ND: The impetus for Tiny Creatures was the fact that microbiology is a subject that is thought of as being beyond the comprehension of small children. And yet, like all of us, they are surrounded by an invisible world of microbes that has an enormous effect on their lives – from the ‘germs’ that are the reason they are constantly instructed to wash their hands and cover their mouths when they sneeze, to the bacteria in their yoghurt, the yeast in their bread and the communities of microorganisms in the ocean and the soil that are responsible for maintaining the big life giving nutrient cycles of our planet. They know nothing about microbes beyond the instructions from their parents about ‘not spreading germs ‘ or ‘not touching things that are dirty’. Starting from such a low level of knowledge , anything I could import to my readers was young to be an improvement!
Although I knew trying to explain about the differences between viruses, bacterial, Archae and fungi was probably too much for little kids I wanted to give them a basic awareness of the existence and importance of the world of living things too small to see.
People often think that it’s impossible to cover difficult topics for small children, that they won’t understand it all. And that’s quite right, they won’t understand everything there is to know about microbiology – and neither do I – but what picture books can do is to give young readers a start of understanding , a seedbed into which more complex and complete knowledge can be planted later on.

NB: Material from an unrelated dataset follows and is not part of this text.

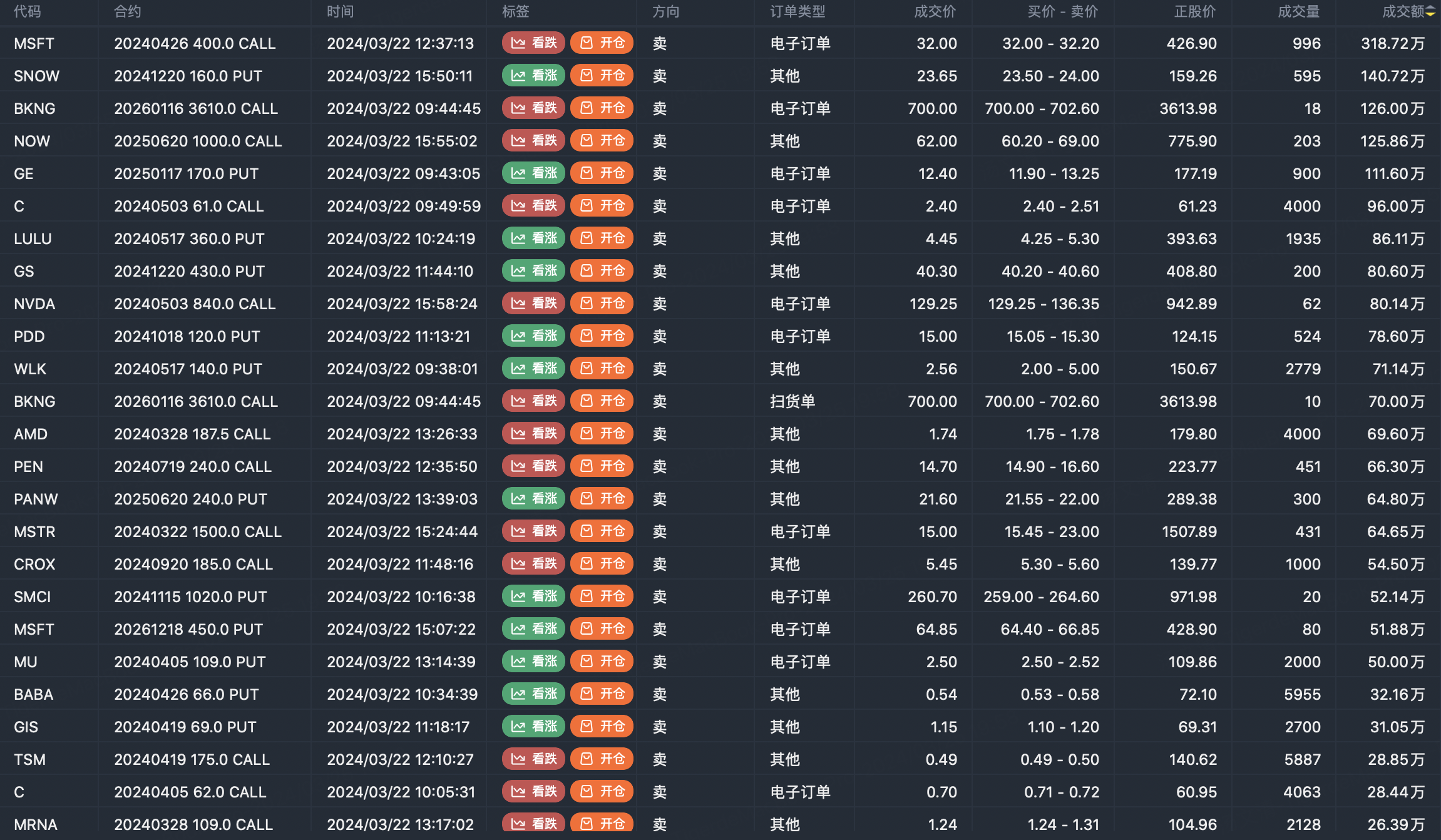Click the open-position icon in LULU row
1441x840 pixels.
[x=587, y=238]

One key thing I wanted to convey in tiny was the scale of the tiny-ness! Emily’s wonderful illustrations were crucial to this….I could come up with the concept an ant antenna blown up to the size of a whale….but without an illustrators interpretation that concept has little power. Another key concept was the numbers of bacteria…once again Emily’s meticulous attention to detail and sense of pattern was crucial to this.
As with all NF picture books the important first step is to decide what you really REALLY want to say and get your readers to understand, and focus on that. I always put a lot of time into research even though I know that 98 percent of it won’t contribute directly to the final text. But it’s vital for me that I have the full range of information to choose from, and to give the correct context and background to the small range of facts that I do use. I used the standard university microbiology textbook to help me and to help provide reference material for Emily – all her illustrations of microbes were drawn from life…from electron micrographs of real organisms.
#3 – How did you use your images in the book? Did they work alone? Did they compliment the text?
ES: When creating the illustrations for this book it was very important that they worked alongside Nicola’s text and acted as a visual enhancement to the factual information. As someone who doesn’t come from a scientific background it was important for me to clearly understand the concepts being explained so that I could translate them into an engaging image. Hopefully the illustration could then be both eye-catching and fun for a child to look at as well as being a second way to communicate the facts. Sometimes an image, with its colour, detail and humour, is a less daunting way in to subject matter that is quite complicated and difficult to grasp. I wanted to bring in the characters of the two children to add a human element as I felt that this too would engage the reader.
#4 – How do you draw microbes? How much did you rely on conventional textbooks? How much did you make up on your own?
ES: In the process of drawing the microbes I made use of a variety of research materials including textbooks, journals, as well as the wealth of imagery that is available online. Alongside this I also looked at non-fiction children’s books of the mid-20th century as I thought that their playful, diagrammatical approach was very appealing and well-suited to this text. I tried to make the scientific drawings as true to life as possible, and found that seeing the microbes under a powerful microscope was incredibly inspiring; the sheer variety and intricacy of them made creating the illustrations a very exciting and enjoyable experience.
#5 – Are you working on any new books/projects you can tell us about?
ES: I am working on illustrations for several picture books over the next year including a third in the Clara Button series for the Victoria and Albert Museum in London, and a second book with Walker/Candlewick, written by Nicola, following on from Tiny Creatures.
ND: I always have a number of projects on the go…a novel for 8-12 year olds for random house, theatre productions of two of my picture books but my next task is actually a book for Emily….all about biodiversity, so another big, complex important subject that I hope we can package successfully for young readers.